*DATA EXTRACT*.
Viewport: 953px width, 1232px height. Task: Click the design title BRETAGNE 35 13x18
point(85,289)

--

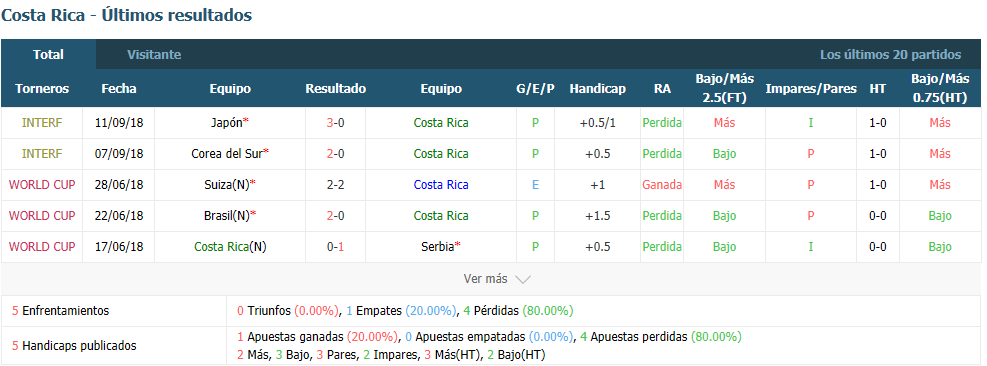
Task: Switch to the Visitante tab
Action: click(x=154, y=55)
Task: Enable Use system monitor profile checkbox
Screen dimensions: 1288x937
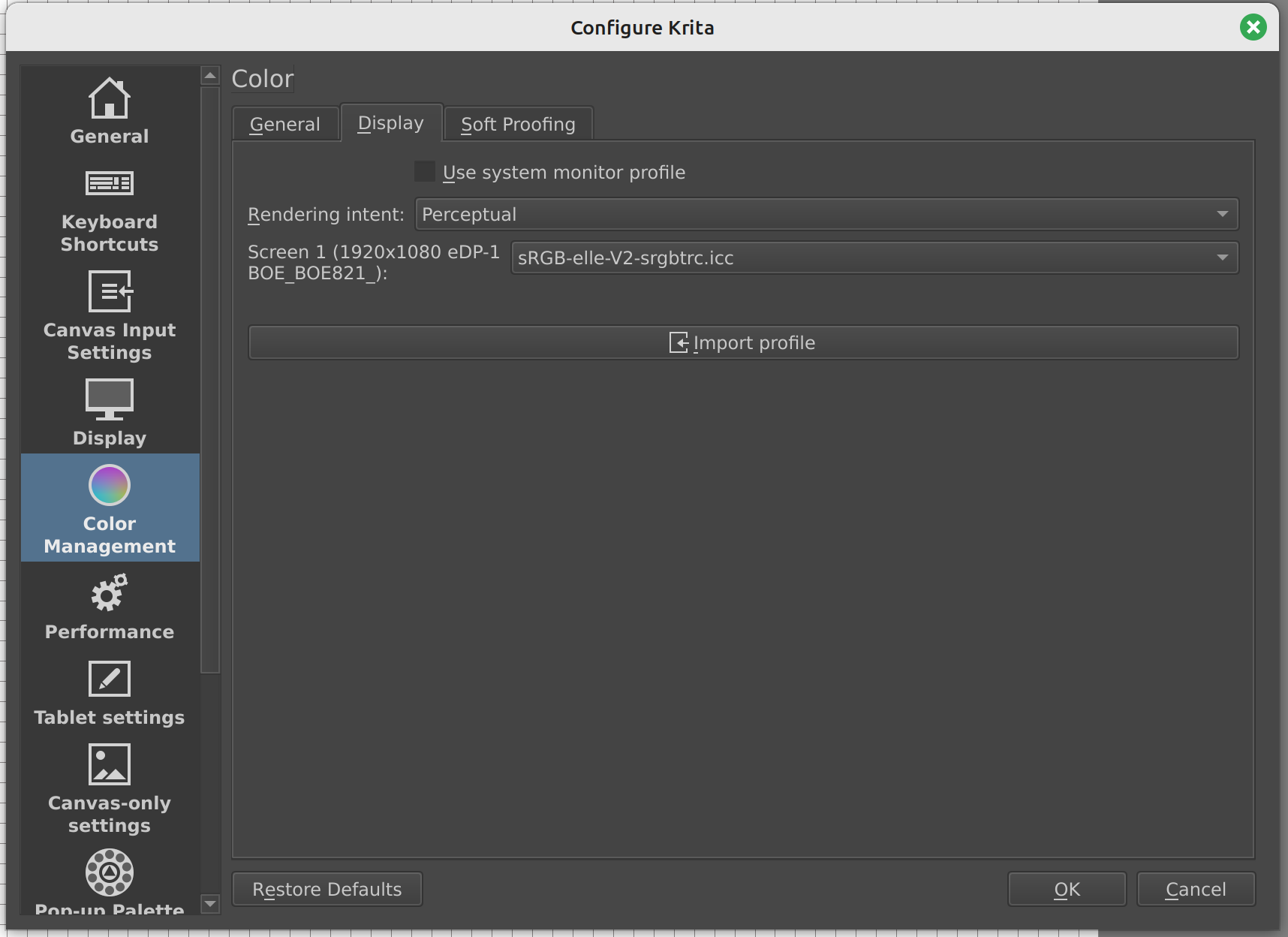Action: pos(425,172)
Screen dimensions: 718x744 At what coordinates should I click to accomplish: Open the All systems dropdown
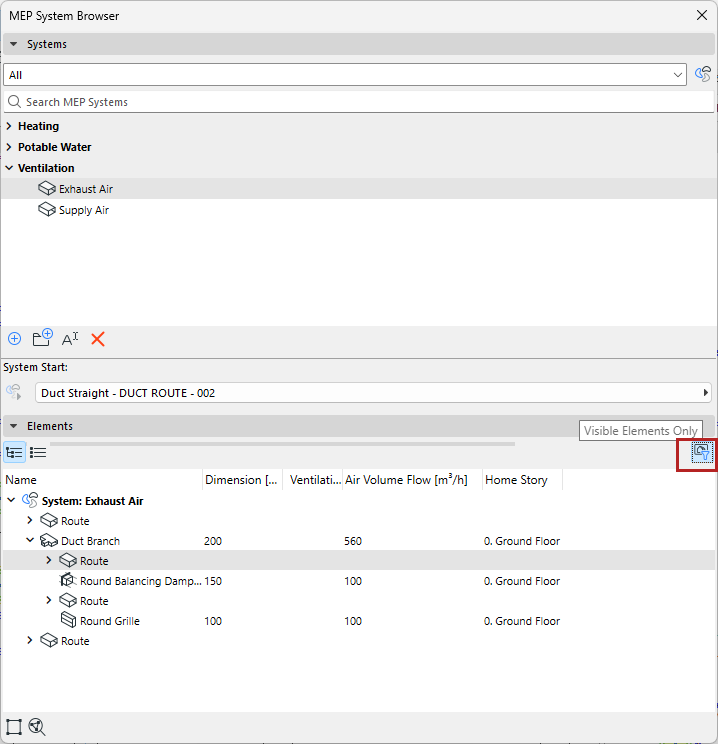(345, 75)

...

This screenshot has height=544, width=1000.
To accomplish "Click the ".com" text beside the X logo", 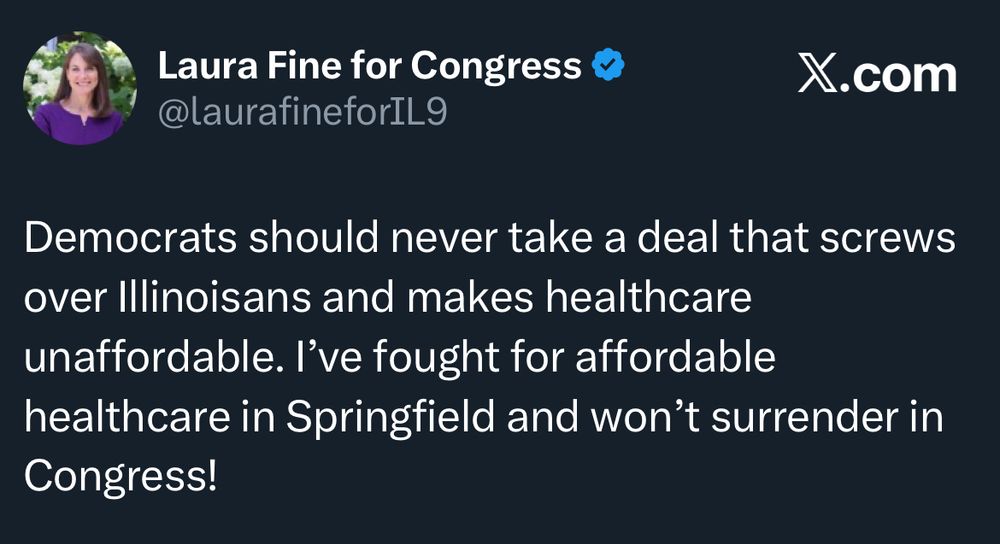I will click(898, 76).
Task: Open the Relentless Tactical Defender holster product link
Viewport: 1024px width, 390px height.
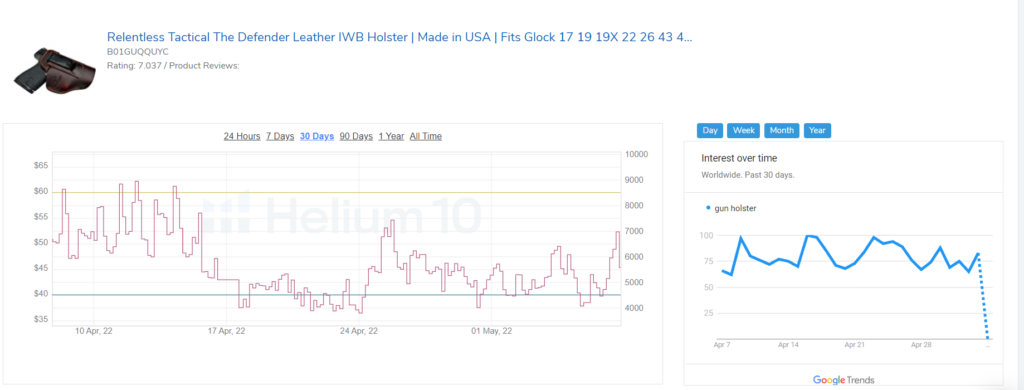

*WHAT YOU HAVE TO DO*.
Reproduce exactly the stretch of the material above that starts at the line with "Task: Open the" and ends at the line with "Viewport: 1024px width, 390px height.", both included, and nothing else.

*TASK RESPONSE*.
Task: Open the Relentless Tactical Defender holster product link
Viewport: 1024px width, 390px height.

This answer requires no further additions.